Singapore is leaving no stone unturned, testing every case of influenza-like illness and pneumonia. So far they have not found evidence of community transmission.
From
WHO Director-General's remarks at the media briefing on COVID-19 outbreak on 18 February 2020
The Singapore cases which I previously listed as examples of opportunities missed to spot these cases much earlier, should be much less likely to take so long to spot in future, because of this change.
As for the remark that 'they have not found evidence of community transmission', I would prefer a phrase such as 'sustained community transmission' or 'wider community transmission'. Because there have been a number of clusters in Singapore that featured human to human transmission, as well as a handful of cases that they havent been able to link to known clusters/locations/infected contacts.
It may seem like a minor point but language and terminology around this point matters because its the amount and nature of any community spread that will dictate whether this is a pandemic or not.
A WHO quote from yesterday does use an additional word to qualify that sort of remark:
Dr. Mike Ryan, head of WHO’s emergencies program, said: “The real issue is whether we are seeing efficient community transmission outside of China and at the present time we are not observing that.”
From
'Every scenario on the table' in China virus outbreak: WHO's Tedros
And rather conveniently I can illustrate these stages using the 2009 H1N1 pandemic.

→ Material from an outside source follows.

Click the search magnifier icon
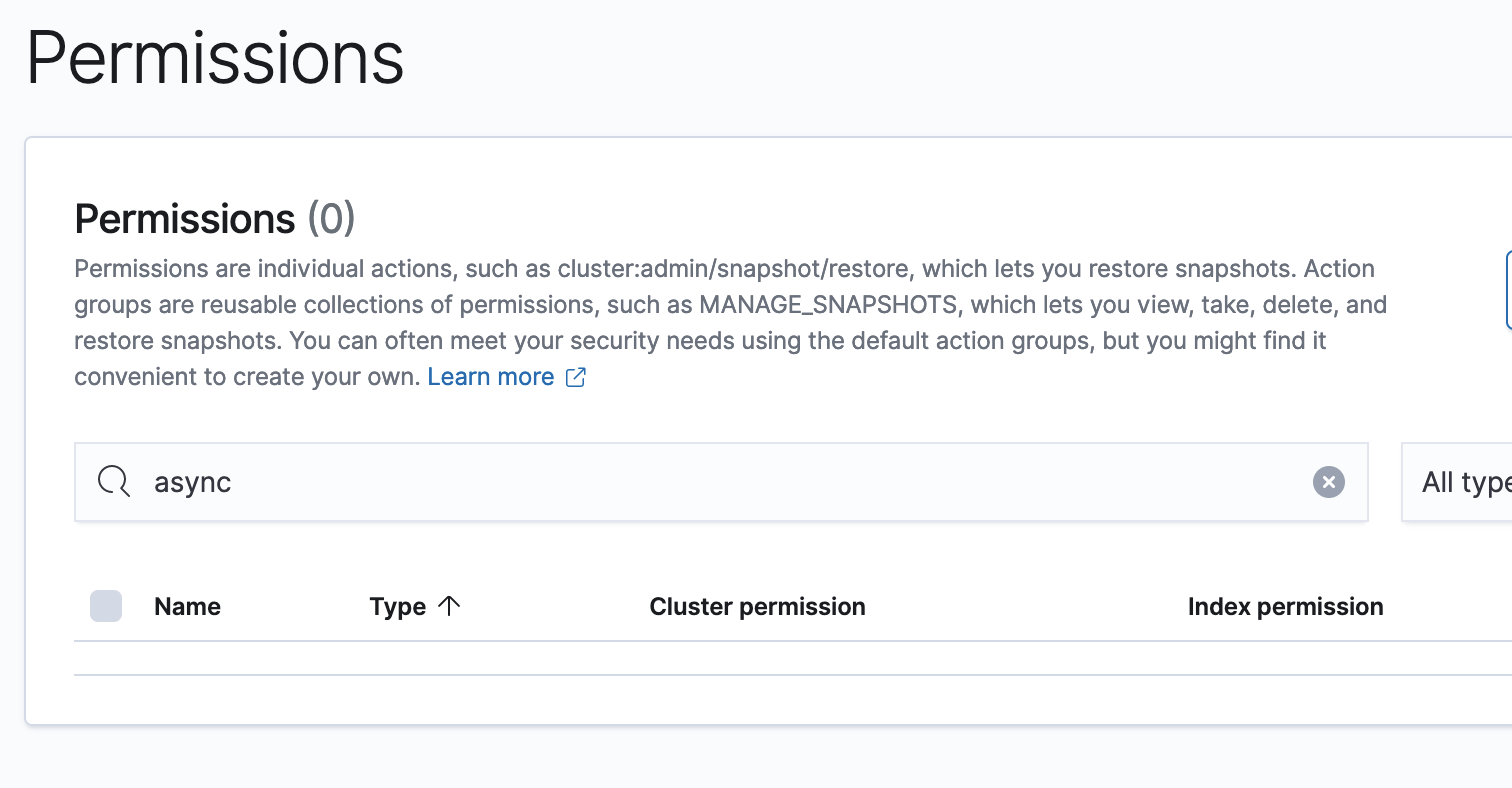1512x788 pixels. [x=113, y=482]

Here is a comment from early May 2009:
Dr Ryan, meanwhile, said that there was "no evidence of sustained community spread outside of North America".

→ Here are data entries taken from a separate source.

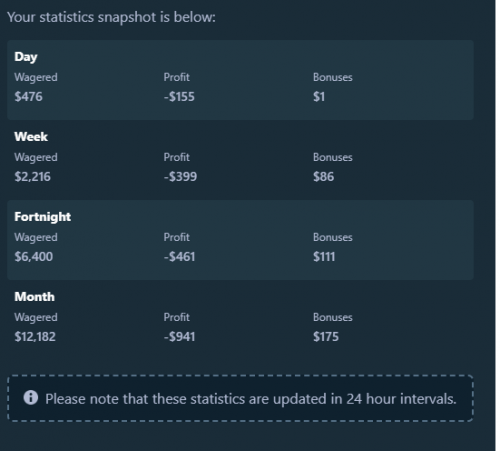Viewport: 500px width, 451px height.
Task: Click the Day wagered value $476
Action: pyautogui.click(x=28, y=97)
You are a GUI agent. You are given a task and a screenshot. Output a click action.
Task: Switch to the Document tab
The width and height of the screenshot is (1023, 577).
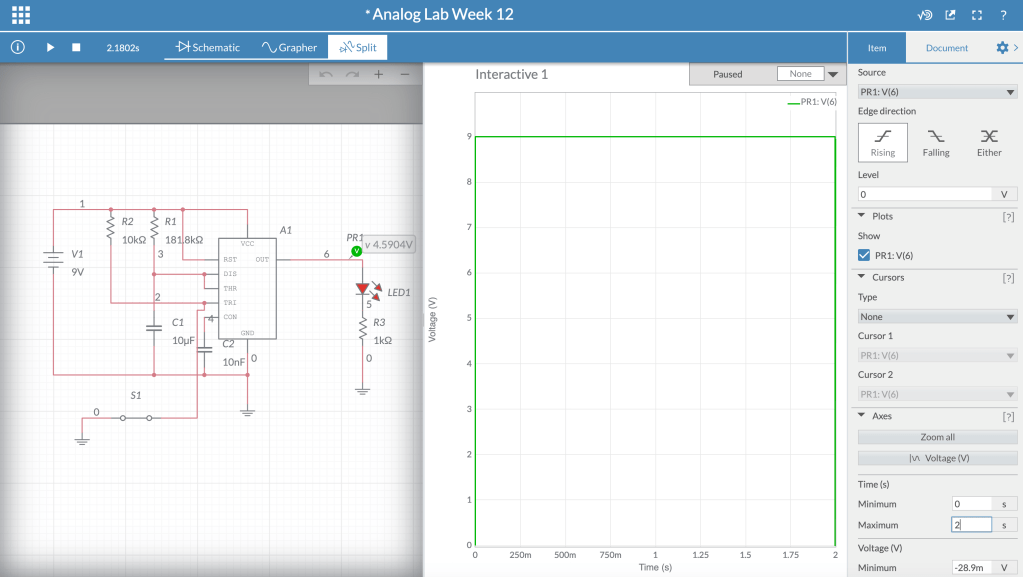pos(947,48)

He did go on to suggest a pandemic was imminent back then, in May 2009, but at the time he was giving those quotes the threshold had not been crossed. The degree of community transmission in countries in a different region to the one where the outbreak began was a key indicator they used, and it took until June 11th 2009 to declare the pandemic. It was obvious to most people that it was a pandemic some time before then, but then we can always argue about exactly where the threshold should be.
For example, I dont know how many, or which, countries exactly would need to show sustained community transmission of this coronavirus in order for a pandemic to be declared. If it happens in Hong Kong, there is the 'thats still China' angle. If it happens in Singapore or Japan, there is the argument that is still the same region, and they might try to stretch things out until the same thing happens much further away. Or maybe the timing will render this question sort of irrelevant, if a bunch of places start to detect the same spread emerging at about the same time. Or maybe this focus of mine will turn out to be pointless because a pandemic wont happen after all (I havent quite given up on this possibility yet!).

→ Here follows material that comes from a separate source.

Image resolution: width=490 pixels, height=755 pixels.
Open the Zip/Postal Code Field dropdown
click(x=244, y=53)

It is a pretty safe bet that if my own personal threshold for that stuff is crossed, I will keep calling this a pandemic even if its not officially one yet. It's unlikely I will be far out on a limb if this happens though, my threshold shouldnt be wacky or paranoid, its just the WHO ones tend to be a tad too conservative/lag behind a touch.
So far there is no large disconnect between my own opinion of the situation and phase, and what the WHO says. Just a difference in mood music and emphasis, some of which stems from me being a lone human with no diplomatic or sugar-coating responsibilities.